(Collected data entries)
———

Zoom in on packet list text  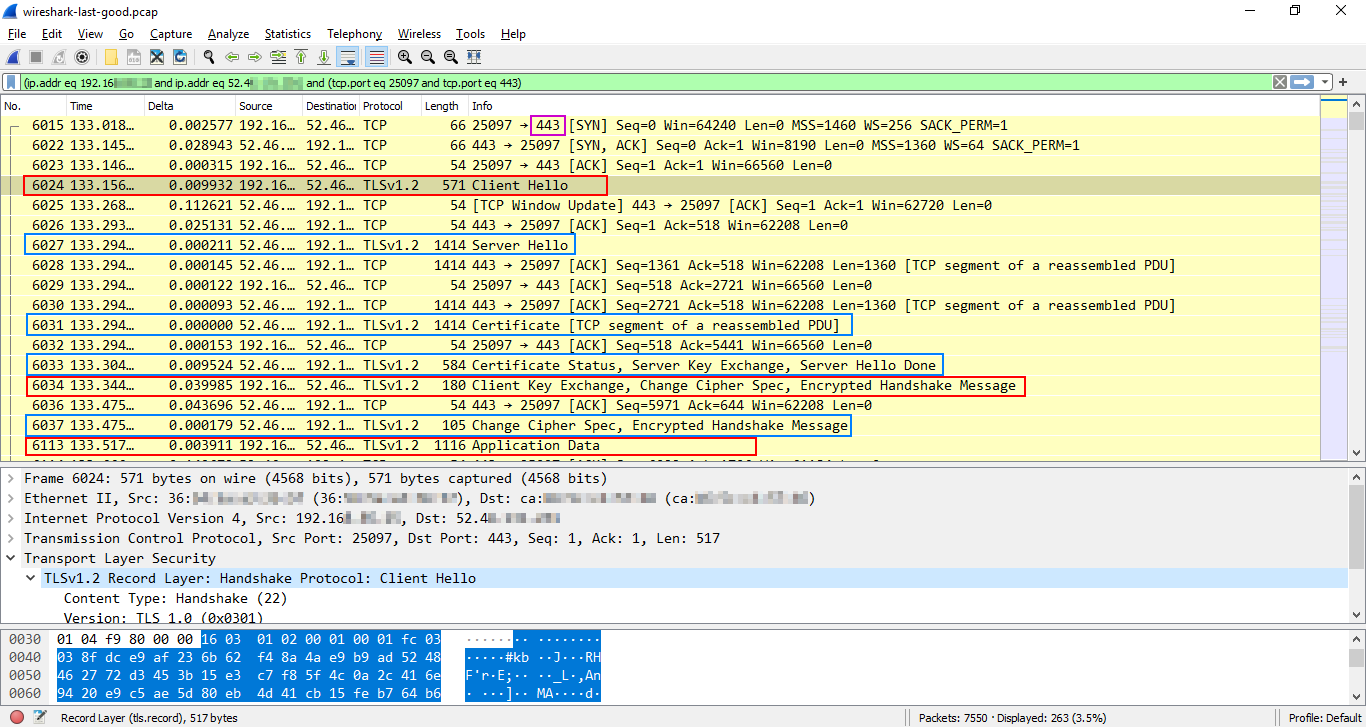404,57
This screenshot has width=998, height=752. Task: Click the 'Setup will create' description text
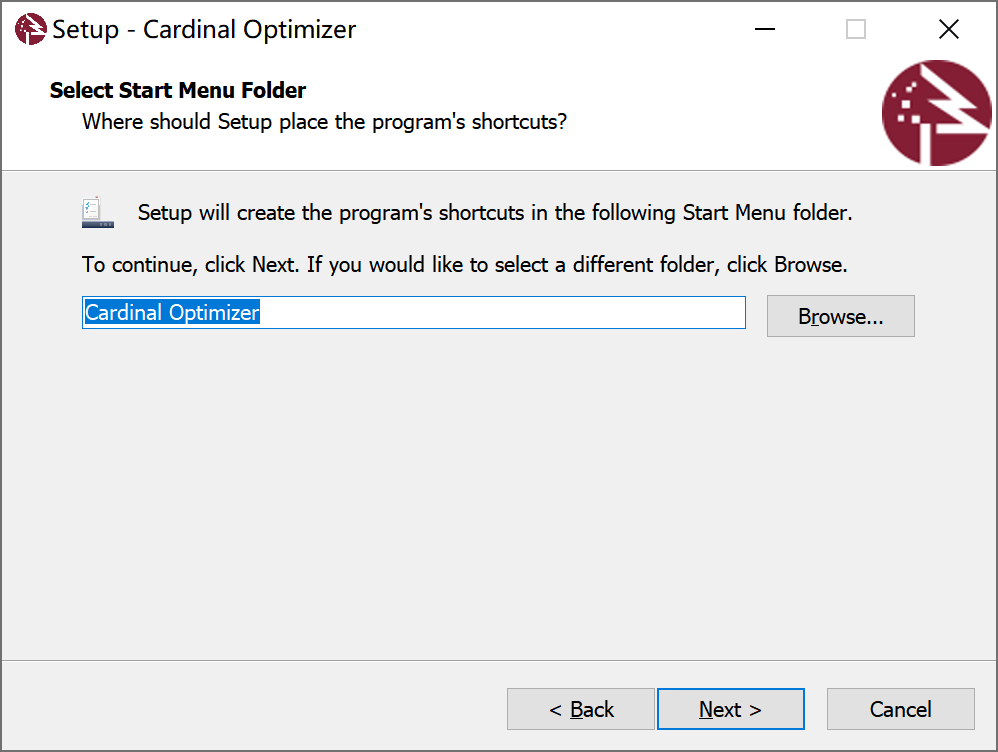pos(494,213)
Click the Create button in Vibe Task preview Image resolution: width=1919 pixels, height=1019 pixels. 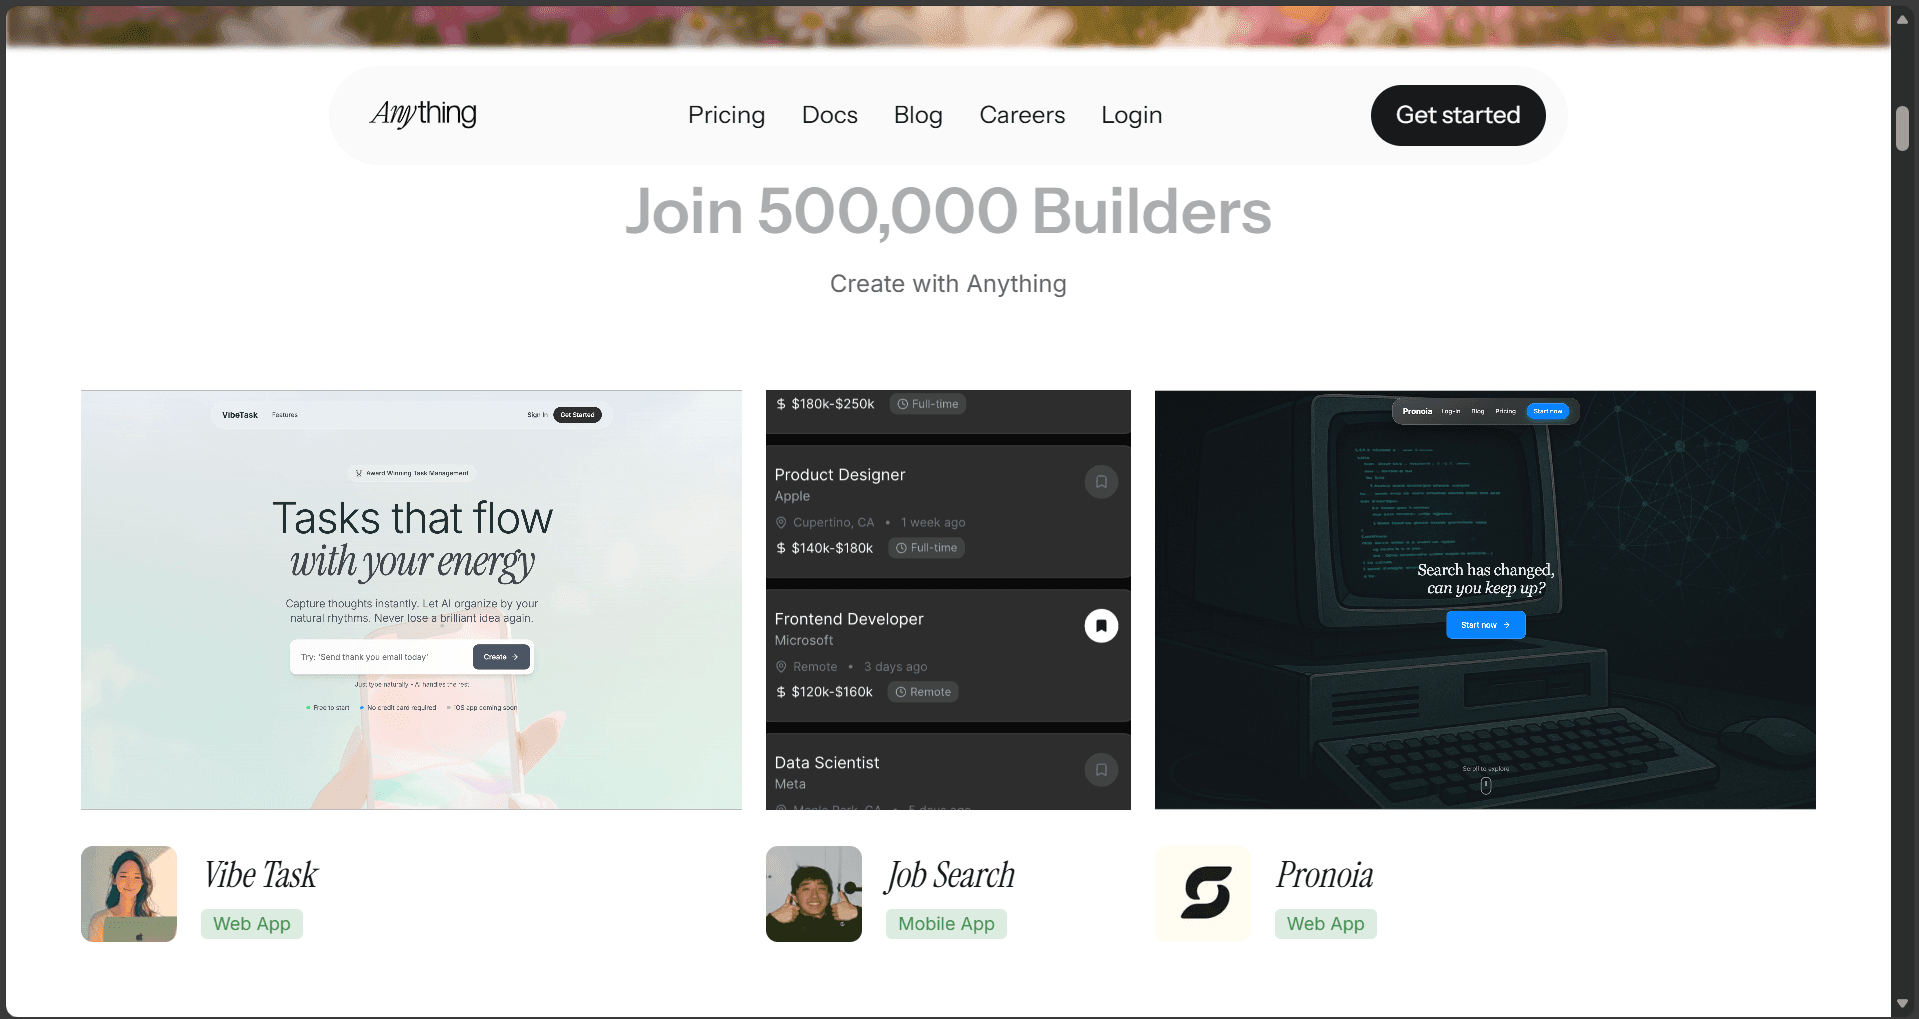(x=501, y=657)
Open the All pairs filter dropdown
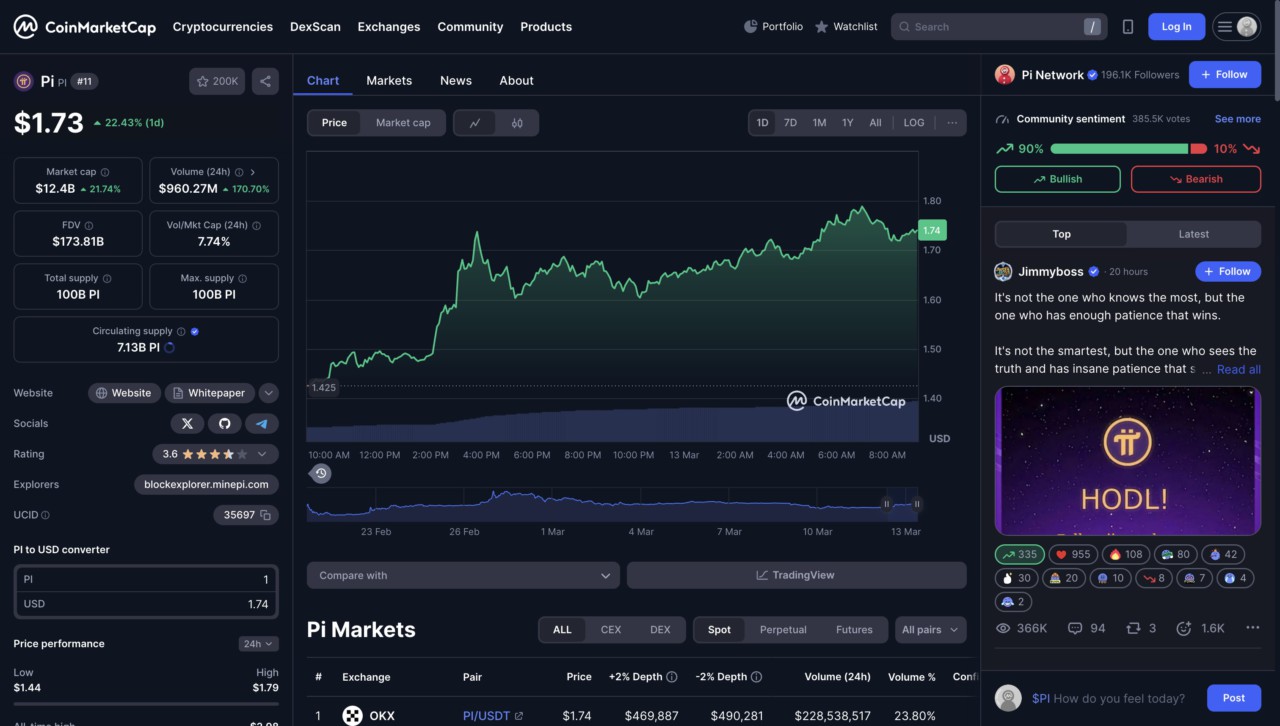 [x=930, y=629]
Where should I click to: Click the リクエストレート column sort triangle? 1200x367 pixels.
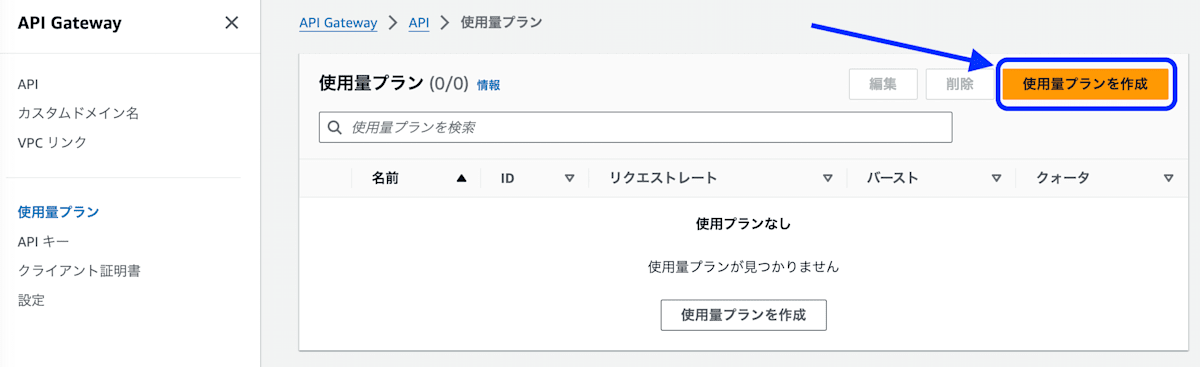tap(828, 178)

———

■ Aim of the exercise
Write out, exactly and with nothing added, every line from the one that holds "Where should I" to the end of the entries above; pictures stay out.

■ Task response
Where should I click to: Click the リクエストレート column sort triangle? 1200x367 pixels.
tap(828, 178)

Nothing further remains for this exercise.